* Short exercise *
Copy out the records below, swapping every "hamburger" for "three-line" and leaving everything else untouched.

Dataset records
....

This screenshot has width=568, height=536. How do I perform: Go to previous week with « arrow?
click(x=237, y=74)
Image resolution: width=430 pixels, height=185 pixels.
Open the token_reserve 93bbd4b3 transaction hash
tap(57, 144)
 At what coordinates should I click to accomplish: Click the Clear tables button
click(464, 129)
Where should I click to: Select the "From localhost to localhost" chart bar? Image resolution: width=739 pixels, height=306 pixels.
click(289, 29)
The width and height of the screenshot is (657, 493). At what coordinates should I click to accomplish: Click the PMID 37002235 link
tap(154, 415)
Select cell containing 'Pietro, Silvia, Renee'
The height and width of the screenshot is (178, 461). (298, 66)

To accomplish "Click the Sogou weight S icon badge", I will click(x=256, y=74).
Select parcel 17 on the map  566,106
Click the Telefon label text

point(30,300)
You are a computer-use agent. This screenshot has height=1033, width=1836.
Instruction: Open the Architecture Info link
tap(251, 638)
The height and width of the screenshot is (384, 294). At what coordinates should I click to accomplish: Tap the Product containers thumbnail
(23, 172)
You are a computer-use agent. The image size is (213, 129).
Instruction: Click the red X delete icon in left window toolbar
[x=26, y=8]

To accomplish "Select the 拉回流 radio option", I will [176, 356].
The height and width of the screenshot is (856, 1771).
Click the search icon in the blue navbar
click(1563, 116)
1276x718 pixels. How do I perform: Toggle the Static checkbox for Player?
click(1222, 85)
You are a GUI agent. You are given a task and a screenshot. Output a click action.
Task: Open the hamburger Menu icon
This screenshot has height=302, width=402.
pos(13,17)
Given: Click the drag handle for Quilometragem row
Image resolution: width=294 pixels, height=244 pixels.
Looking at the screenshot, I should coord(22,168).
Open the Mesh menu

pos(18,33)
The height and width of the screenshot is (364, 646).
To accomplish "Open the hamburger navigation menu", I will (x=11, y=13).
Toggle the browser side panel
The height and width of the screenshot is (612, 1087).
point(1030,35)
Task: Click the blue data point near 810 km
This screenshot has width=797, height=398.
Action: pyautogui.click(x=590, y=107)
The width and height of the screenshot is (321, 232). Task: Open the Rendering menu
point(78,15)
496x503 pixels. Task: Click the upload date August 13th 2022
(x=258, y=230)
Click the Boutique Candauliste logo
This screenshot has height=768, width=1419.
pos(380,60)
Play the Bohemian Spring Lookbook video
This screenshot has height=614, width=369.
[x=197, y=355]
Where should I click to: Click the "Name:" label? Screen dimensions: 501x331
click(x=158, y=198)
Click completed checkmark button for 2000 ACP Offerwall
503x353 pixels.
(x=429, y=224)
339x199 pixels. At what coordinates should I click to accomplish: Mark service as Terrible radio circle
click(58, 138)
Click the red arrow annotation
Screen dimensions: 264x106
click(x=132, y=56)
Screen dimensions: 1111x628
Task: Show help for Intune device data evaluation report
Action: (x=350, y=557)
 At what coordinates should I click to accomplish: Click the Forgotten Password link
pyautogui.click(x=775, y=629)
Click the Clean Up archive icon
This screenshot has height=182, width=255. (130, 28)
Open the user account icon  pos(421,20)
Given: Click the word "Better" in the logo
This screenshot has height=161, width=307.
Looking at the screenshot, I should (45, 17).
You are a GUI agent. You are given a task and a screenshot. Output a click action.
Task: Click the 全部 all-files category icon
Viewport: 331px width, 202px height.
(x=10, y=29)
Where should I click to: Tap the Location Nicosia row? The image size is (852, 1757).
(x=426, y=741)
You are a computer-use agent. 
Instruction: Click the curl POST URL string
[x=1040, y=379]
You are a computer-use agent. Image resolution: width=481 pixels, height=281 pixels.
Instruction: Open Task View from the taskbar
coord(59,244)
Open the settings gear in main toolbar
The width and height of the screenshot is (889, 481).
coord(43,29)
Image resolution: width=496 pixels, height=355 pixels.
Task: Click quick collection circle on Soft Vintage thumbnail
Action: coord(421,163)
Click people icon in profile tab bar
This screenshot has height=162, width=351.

....

* Solved exercise *
This screenshot has width=568, height=536. How do I perform: Go to previous week with « arrow?
click(x=237, y=74)
Image resolution: width=430 pixels, height=185 pixels.
Open the token_reserve 93bbd4b3 transaction hash
tap(57, 144)
 At what coordinates should I click to accomplish: Click the Clear tables button
click(464, 129)
Where should I click to: Select the "From localhost to localhost" chart bar? Image resolution: width=739 pixels, height=306 pixels.
click(289, 29)
The width and height of the screenshot is (657, 493). At what coordinates should I click to accomplish: Click the PMID 37002235 link
tap(154, 415)
Select cell containing 'Pietro, Silvia, Renee'
The height and width of the screenshot is (178, 461). (298, 66)

To accomplish "Click the Sogou weight S icon badge", I will click(x=256, y=74).
Select parcel 17 on the map  566,106
Click the Telefon label text

point(30,300)
You are a computer-use agent. This screenshot has height=1033, width=1836.
Instruction: Open the Architecture Info link
tap(251, 638)
The height and width of the screenshot is (384, 294). At what coordinates should I click to accomplish: Tap the Product containers thumbnail
(23, 172)
You are a computer-use agent. The image size is (213, 129).
Instruction: Click the red X delete icon in left window toolbar
[x=26, y=8]

To accomplish "Select the 拉回流 radio option", I will [176, 356].
The height and width of the screenshot is (856, 1771).
Click the search icon in the blue navbar
click(1563, 116)
1276x718 pixels. How do I perform: Toggle the Static checkbox for Player?
click(1222, 85)
You are a GUI agent. You are given a task and a screenshot. Output a click action.
Task: Open the three-line Menu icon
This screenshot has height=302, width=402.
pos(13,17)
Given: Click the drag handle for Quilometragem row
Image resolution: width=294 pixels, height=244 pixels.
Looking at the screenshot, I should coord(22,168).
Open the Mesh menu

pos(18,33)
The height and width of the screenshot is (364, 646).
To accomplish "Open the three-line navigation menu", I will (x=11, y=13).
Toggle the browser side panel
The height and width of the screenshot is (612, 1087).
point(1030,35)
Task: Click the blue data point near 810 km
This screenshot has width=797, height=398.
Action: pyautogui.click(x=590, y=107)
The width and height of the screenshot is (321, 232). Task: Open the Rendering menu
point(78,15)
496x503 pixels. Task: Click the upload date August 13th 2022
(x=258, y=230)
Click the Boutique Candauliste logo
This screenshot has height=768, width=1419.
pos(380,60)
Play the Bohemian Spring Lookbook video
This screenshot has height=614, width=369.
[x=197, y=355]
Where should I click to: Click the "Name:" label? Screen dimensions: 501x331
click(x=158, y=198)
Click completed checkmark button for 2000 ACP Offerwall
503x353 pixels.
(x=429, y=224)
339x199 pixels. At what coordinates should I click to accomplish: Mark service as Terrible radio circle
click(58, 138)
Click the red arrow annotation
Screen dimensions: 264x106
click(x=132, y=56)
Screen dimensions: 1111x628
Task: Show help for Intune device data evaluation report
Action: (x=350, y=557)
 At what coordinates should I click to accomplish: Click the Forgotten Password link
pyautogui.click(x=775, y=629)
Click the Clean Up archive icon
This screenshot has height=182, width=255. (130, 28)
Open the user account icon  pos(421,20)
Given: Click the word "Better" in the logo
This screenshot has height=161, width=307.
Looking at the screenshot, I should (45, 17).
You are a GUI agent. You are given a task and a screenshot. Output a click action.
Task: Click the 全部 all-files category icon
Viewport: 331px width, 202px height.
(x=10, y=29)
Where should I click to: Tap the Location Nicosia row? The image size is (852, 1757).
(x=426, y=741)
You are a computer-use agent. 
Instruction: Click the curl POST URL string
[x=1040, y=379]
You are a computer-use agent. Image resolution: width=481 pixels, height=281 pixels.
Instruction: Open Task View from the taskbar
coord(59,244)
Open the settings gear in main toolbar
The width and height of the screenshot is (889, 481).
coord(43,29)
Image resolution: width=496 pixels, height=355 pixels.
Task: Click quick collection circle on Soft Vintage thumbnail
Action: coord(421,163)
Click people icon in profile tab bar
This screenshot has height=162, width=351.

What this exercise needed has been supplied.